» Dataset excerpts:
== Segment start ==
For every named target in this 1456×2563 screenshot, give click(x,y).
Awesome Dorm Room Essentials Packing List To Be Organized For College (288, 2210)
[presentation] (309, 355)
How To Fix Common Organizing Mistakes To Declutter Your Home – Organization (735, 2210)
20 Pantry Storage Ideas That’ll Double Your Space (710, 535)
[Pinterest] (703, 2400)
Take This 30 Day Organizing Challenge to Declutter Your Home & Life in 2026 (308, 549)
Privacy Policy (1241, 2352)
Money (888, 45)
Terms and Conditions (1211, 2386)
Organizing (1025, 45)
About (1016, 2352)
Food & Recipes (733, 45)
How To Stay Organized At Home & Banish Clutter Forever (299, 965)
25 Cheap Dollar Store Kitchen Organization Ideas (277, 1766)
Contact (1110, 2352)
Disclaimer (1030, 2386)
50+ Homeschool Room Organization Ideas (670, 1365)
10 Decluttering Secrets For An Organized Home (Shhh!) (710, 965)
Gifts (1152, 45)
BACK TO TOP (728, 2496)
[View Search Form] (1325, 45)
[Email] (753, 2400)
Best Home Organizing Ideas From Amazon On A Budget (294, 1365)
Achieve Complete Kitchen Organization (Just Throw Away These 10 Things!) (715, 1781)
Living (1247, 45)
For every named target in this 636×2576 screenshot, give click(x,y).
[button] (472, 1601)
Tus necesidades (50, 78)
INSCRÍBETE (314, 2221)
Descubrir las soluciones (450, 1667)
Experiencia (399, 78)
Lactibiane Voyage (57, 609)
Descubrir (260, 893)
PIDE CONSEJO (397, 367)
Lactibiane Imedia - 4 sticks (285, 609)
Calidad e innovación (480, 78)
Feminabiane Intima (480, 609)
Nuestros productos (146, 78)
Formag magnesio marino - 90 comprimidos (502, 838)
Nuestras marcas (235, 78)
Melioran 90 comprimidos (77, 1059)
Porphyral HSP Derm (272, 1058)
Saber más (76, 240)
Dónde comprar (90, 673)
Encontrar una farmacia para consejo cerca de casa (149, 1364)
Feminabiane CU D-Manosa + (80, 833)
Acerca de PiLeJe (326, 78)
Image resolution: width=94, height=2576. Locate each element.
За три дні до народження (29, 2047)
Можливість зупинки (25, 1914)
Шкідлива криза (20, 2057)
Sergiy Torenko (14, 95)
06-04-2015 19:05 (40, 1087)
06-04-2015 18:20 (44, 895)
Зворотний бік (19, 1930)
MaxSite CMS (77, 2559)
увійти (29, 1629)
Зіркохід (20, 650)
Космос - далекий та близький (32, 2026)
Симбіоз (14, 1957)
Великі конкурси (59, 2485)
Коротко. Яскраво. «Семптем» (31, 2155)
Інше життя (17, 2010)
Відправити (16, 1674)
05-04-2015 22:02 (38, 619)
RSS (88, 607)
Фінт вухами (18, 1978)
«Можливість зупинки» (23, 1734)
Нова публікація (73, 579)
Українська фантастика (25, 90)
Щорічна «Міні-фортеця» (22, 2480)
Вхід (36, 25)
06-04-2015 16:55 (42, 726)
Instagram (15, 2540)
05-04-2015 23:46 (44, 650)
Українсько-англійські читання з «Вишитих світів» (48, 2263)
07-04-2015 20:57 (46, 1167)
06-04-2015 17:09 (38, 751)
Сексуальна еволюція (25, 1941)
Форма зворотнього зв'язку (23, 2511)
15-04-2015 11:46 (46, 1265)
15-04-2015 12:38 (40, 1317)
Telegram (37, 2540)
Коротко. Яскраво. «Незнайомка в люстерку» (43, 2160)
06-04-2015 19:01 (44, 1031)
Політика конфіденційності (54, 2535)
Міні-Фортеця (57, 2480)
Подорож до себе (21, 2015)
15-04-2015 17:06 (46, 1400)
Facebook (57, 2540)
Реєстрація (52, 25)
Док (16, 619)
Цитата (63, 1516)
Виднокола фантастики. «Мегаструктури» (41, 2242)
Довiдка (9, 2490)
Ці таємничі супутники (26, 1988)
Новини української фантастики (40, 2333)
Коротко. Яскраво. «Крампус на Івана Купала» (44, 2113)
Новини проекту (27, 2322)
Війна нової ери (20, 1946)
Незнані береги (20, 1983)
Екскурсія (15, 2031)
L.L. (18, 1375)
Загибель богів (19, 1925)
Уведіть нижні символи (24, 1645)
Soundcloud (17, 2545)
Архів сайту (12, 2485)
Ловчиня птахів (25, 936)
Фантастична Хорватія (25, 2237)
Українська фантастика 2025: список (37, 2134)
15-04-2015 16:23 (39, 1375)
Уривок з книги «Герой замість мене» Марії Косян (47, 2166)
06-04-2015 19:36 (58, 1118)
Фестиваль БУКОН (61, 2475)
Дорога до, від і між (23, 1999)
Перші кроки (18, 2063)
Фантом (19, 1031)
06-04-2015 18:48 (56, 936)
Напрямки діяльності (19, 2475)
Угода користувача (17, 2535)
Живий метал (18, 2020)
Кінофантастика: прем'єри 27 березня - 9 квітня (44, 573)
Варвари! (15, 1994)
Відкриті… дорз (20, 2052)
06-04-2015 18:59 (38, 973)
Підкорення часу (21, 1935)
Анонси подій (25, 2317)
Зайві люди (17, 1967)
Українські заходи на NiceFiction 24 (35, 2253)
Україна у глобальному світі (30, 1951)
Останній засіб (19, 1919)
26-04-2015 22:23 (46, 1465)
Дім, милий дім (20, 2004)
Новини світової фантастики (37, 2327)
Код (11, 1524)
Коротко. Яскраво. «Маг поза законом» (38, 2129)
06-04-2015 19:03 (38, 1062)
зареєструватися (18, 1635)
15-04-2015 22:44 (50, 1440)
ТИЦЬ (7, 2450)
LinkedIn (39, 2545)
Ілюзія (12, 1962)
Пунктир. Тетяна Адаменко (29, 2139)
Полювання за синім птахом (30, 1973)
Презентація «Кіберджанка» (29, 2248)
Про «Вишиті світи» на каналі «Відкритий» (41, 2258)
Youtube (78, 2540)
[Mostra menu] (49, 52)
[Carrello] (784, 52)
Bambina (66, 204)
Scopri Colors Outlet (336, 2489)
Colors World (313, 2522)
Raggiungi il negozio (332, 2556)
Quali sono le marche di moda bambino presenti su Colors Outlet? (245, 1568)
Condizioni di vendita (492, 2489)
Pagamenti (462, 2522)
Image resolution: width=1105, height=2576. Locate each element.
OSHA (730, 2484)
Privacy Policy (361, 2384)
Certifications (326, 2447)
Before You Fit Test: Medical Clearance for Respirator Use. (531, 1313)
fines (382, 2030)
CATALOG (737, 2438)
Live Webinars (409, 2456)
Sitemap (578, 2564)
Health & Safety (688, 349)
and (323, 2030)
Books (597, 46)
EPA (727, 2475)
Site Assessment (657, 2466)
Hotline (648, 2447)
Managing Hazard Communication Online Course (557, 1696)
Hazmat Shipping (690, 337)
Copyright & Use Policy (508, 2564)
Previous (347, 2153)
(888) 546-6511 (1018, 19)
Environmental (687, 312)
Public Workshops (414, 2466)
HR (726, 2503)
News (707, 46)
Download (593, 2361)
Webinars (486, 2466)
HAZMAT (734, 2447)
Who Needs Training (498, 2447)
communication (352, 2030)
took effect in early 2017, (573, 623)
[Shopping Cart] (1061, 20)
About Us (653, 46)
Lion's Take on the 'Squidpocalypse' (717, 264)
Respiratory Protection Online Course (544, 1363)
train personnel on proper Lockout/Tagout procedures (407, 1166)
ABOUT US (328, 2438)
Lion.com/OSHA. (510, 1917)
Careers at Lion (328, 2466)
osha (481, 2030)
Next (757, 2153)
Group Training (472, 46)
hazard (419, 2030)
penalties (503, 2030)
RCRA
== Segment end ==
» Your goal:
Restate the data above word for word. Leave nothing out.

» Reply:
For every named target in this 1456×2563 screenshot, give click(x,y).
Awesome Dorm Room Essentials Packing List To Be Organized For College (288, 2210)
[presentation] (309, 355)
How To Fix Common Organizing Mistakes To Declutter Your Home – Organization (735, 2210)
20 Pantry Storage Ideas That’ll Double Your Space (710, 535)
[Pinterest] (703, 2400)
Take This 30 Day Organizing Challenge to Declutter Your Home & Life in 2026 (308, 549)
Privacy Policy (1241, 2352)
Money (888, 45)
Terms and Conditions (1211, 2386)
Organizing (1025, 45)
About (1016, 2352)
Food & Recipes (733, 45)
How To Stay Organized At Home & Banish Clutter Forever (299, 965)
25 Cheap Dollar Store Kitchen Organization Ideas (277, 1766)
Contact (1110, 2352)
Disclaimer (1030, 2386)
50+ Homeschool Room Organization Ideas (670, 1365)
10 Decluttering Secrets For An Organized Home (Shhh!) (710, 965)
Gifts (1152, 45)
BACK TO TOP (728, 2496)
[View Search Form] (1325, 45)
[Email] (753, 2400)
Best Home Organizing Ideas From Amazon On A Budget (294, 1365)
Achieve Complete Kitchen Organization (Just Throw Away These 10 Things!) (715, 1781)
Living (1247, 45)
For every named target in this 636×2576 screenshot, give click(x,y).
[button] (472, 1601)
Tus necesidades (50, 78)
INSCRÍBETE (314, 2221)
Descubrir las soluciones (450, 1667)
Experiencia (399, 78)
Lactibiane Voyage (57, 609)
Descubrir (260, 893)
PIDE CONSEJO (397, 367)
Lactibiane Imedia - 4 sticks (285, 609)
Calidad e innovación (480, 78)
Feminabiane Intima (480, 609)
Nuestros productos (146, 78)
Formag magnesio marino - 90 comprimidos (502, 838)
Nuestras marcas (235, 78)
Melioran 90 comprimidos (77, 1059)
Porphyral HSP Derm (272, 1058)
Saber más (76, 240)
Dónde comprar (90, 673)
Encontrar una farmacia para consejo cerca de casa (149, 1364)
Feminabiane CU D-Manosa + (80, 833)
Acerca de PiLeJe (326, 78)
Image resolution: width=94, height=2576. Locate each element.
За три дні до народження (29, 2047)
Можливість зупинки (25, 1914)
Шкідлива криза (20, 2057)
Sergiy Torenko (14, 95)
06-04-2015 19:05 (40, 1087)
06-04-2015 18:20 (44, 895)
Зворотний бік (19, 1930)
MaxSite CMS (77, 2559)
увійти (29, 1629)
Зіркохід (20, 650)
Космос - далекий та близький (32, 2026)
Симбіоз (14, 1957)
Великі конкурси (59, 2485)
Коротко. Яскраво. «Семптем» (31, 2155)
Інше життя (17, 2010)
Відправити (16, 1674)
05-04-2015 22:02 (38, 619)
RSS (88, 607)
Фінт вухами (18, 1978)
«Можливість зупинки» (23, 1734)
Нова публікація (73, 579)
Українська фантастика (25, 90)
Щорічна «Міні-фортеця» (22, 2480)
Вхід (36, 25)
06-04-2015 16:55 (42, 726)
Instagram (15, 2540)
05-04-2015 23:46 (44, 650)
Українсько-англійські читання з «Вишитих світів» (48, 2263)
07-04-2015 20:57 (46, 1167)
06-04-2015 17:09 (38, 751)
Сексуальна еволюція (25, 1941)
Форма зворотнього зв'язку (23, 2511)
15-04-2015 11:46 (46, 1265)
15-04-2015 12:38 (40, 1317)
Telegram (37, 2540)
Коротко. Яскраво. «Незнайомка в люстерку» (43, 2160)
06-04-2015 19:01 (44, 1031)
Політика конфіденційності (54, 2535)
Міні-Фортеця (57, 2480)
Подорож до себе (21, 2015)
15-04-2015 17:06 (46, 1400)
Facebook (57, 2540)
Реєстрація (52, 25)
Док (16, 619)
Цитата (63, 1516)
Виднокола фантастики. «Мегаструктури» (41, 2242)
Довiдка (9, 2490)
Ці таємничі супутники (26, 1988)
Новини української фантастики (40, 2333)
Коротко. Яскраво. «Крампус на Івана Купала» (44, 2113)
Новини проекту (27, 2322)
Війна нової ери (20, 1946)
Незнані береги (20, 1983)
Екскурсія (15, 2031)
L.L. (18, 1375)
Загибель богів (19, 1925)
Уведіть нижні символи (24, 1645)
Soundcloud (17, 2545)
Архів сайту (12, 2485)
Ловчиня птахів (25, 936)
Фантастична Хорватія (25, 2237)
Українська фантастика 2025: список (37, 2134)
15-04-2015 16:23 (39, 1375)
Уривок з книги «Герой замість мене» Марії Косян (47, 2166)
06-04-2015 19:36 (58, 1118)
Фестиваль БУКОН (61, 2475)
Дорога до, від і між (23, 1999)
Перші кроки (18, 2063)
Фантом (19, 1031)
06-04-2015 18:48 (56, 936)
Напрямки діяльності (19, 2475)
Угода користувача (17, 2535)
Живий метал (18, 2020)
Кінофантастика: прем'єри 27 березня - 9 квітня (44, 573)
Варвари! (15, 1994)
Відкриті… дорз (20, 2052)
06-04-2015 18:59 (38, 973)
Підкорення часу (21, 1935)
Анонси подій (25, 2317)
Зайві люди (17, 1967)
Українські заходи на NiceFiction 24 (35, 2253)
Україна у глобальному світі (30, 1951)
Останній засіб (19, 1919)
26-04-2015 22:23 (46, 1465)
Дім, милий дім (20, 2004)
Новини світової фантастики (37, 2327)
Код (11, 1524)
Коротко. Яскраво. «Маг поза законом» (38, 2129)
06-04-2015 19:03 (38, 1062)
зареєструватися (18, 1635)
15-04-2015 22:44 (50, 1440)
ТИЦЬ (7, 2450)
LinkedIn (39, 2545)
Ілюзія (12, 1962)
Пунктир. Тетяна Адаменко (29, 2139)
Полювання за синім птахом (30, 1973)
Презентація «Кіберджанка» (29, 2248)
Про «Вишиті світи» на каналі «Відкритий» (41, 2258)
Youtube (78, 2540)
[Mostra menu] (49, 52)
[Carrello] (784, 52)
Bambina (66, 204)
Scopri Colors Outlet (336, 2489)
Colors World (313, 2522)
Raggiungi il negozio (332, 2556)
Quali sono le marche di moda bambino presenti su Colors Outlet? (245, 1568)
Condizioni di vendita (492, 2489)
Pagamenti (462, 2522)
Image resolution: width=1105, height=2576. Locate each element.
OSHA (730, 2484)
Privacy Policy (361, 2384)
Certifications (326, 2447)
Before You Fit Test: Medical Clearance for Respirator Use. (531, 1313)
fines (382, 2030)
CATALOG (737, 2438)
Live Webinars (409, 2456)
Sitemap (578, 2564)
Health & Safety (688, 349)
and (323, 2030)
Books (597, 46)
EPA (727, 2475)
Site Assessment (657, 2466)
Hotline (648, 2447)
Managing Hazard Communication Online Course (557, 1696)
Hazmat Shipping (690, 337)
Copyright & Use Policy (508, 2564)
Previous (347, 2153)
(888) 546-6511 (1018, 19)
Environmental (687, 312)
Public Workshops (414, 2466)
HR (726, 2503)
News (707, 46)
Download (593, 2361)
Webinars (486, 2466)
HAZMAT (734, 2447)
Who Needs Training (498, 2447)
communication (352, 2030)
took effect in early 2017, (573, 623)
[Shopping Cart] (1061, 20)
About Us (653, 46)
Lion's Take on the 'Squidpocalypse' (717, 264)
Respiratory Protection Online Course (544, 1363)
train personnel on proper Lockout/Tagout procedures (407, 1166)
ABOUT US (328, 2438)
Lion.com/OSHA. (510, 1917)
Careers at Lion (328, 2466)
osha (481, 2030)
Next (757, 2153)
Group Training (472, 46)
hazard (419, 2030)
penalties (503, 2030)
RCRA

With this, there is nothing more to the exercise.